Pancreatic neuroendocrine tumors in children and adolescents-Data from the German MET studies (1997-2023).

Abstract

Pancreatic neuroendocrine tumors (panNETs) are rare pediatric malignancies with age-specific clinical and biological features. Data on their presentation, management, and outcomes remain limited. This retrospective study analyzed 28 pediatric panNET cases from the German Malignant Endocrine Tumor (MET) Registry enrolled between 1997 and 2024. Clinical presentation, diagnostics, and treatment were evaluated to identify prognostic factors and outcomes. The cohort included 18 females (64.3%) and 10 males (35.7%), with a median age at diagnosis of 14.7 years. Nonfunctional tumors predominated (75%). Genetic syndromes were identified in 17.9% of patients. Localized disease showed a 3-year overall survival (OS) of 100%, while metastatic disease had a 3-year OS of 50.9%. Event-free survival was significantly associated with the presence of distant metastases (M0 vs. M1, p = .0082) and complete surgical resection (R₀ vs. R_1/2 vs. no resection, p = .0077) but not with lymph node involvement (N0 vs.
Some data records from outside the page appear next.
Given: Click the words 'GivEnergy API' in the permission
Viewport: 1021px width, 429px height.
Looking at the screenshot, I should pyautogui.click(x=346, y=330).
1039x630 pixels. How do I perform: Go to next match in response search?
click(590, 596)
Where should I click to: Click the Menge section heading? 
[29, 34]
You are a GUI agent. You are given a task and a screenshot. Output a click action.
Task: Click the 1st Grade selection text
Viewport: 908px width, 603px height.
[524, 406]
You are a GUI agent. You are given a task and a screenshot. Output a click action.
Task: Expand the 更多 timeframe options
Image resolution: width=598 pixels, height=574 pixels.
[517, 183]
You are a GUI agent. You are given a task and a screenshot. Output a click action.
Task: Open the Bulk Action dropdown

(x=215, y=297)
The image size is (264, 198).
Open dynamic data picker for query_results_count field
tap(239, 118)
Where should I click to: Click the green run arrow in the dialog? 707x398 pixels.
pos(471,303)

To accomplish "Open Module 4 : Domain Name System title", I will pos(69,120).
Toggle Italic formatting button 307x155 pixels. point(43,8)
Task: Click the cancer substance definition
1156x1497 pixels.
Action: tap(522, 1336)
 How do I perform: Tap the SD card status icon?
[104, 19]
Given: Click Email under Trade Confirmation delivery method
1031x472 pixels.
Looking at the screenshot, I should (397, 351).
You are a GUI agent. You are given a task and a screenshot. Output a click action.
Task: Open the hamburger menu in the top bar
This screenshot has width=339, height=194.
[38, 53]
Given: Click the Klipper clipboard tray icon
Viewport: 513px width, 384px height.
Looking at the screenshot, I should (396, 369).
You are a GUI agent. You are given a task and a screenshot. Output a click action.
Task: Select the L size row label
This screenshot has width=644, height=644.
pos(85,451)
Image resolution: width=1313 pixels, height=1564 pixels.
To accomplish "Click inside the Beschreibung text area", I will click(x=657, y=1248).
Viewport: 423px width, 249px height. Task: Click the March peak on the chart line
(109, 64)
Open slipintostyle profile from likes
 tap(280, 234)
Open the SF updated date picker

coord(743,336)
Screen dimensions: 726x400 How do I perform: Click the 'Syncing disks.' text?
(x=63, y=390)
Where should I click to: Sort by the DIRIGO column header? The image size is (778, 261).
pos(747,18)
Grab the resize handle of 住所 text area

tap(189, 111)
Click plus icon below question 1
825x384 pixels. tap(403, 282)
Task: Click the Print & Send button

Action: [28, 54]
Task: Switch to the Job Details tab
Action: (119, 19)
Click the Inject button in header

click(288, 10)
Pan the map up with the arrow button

N1, p = .12), tumor localization within the pancreas (head vs. body vs. tail, p = .86), the extent of the primary tumor (pT1-2 vs. pT3-4, p = 1.0), pathological grade (G1 vs. G2-3, p = .28), or proliferation index (Ki67 ≤ 10% vs. >10%, p = .11). This study underscores the importance of disease stage and surgical resection as key prognostic factors in pediatric panNETs. It highlights the need for pediatric-specific management guidelines, integration of genetic screening, and expanded molecular profiling to optimize outcomes for children and adolescents with panNETs.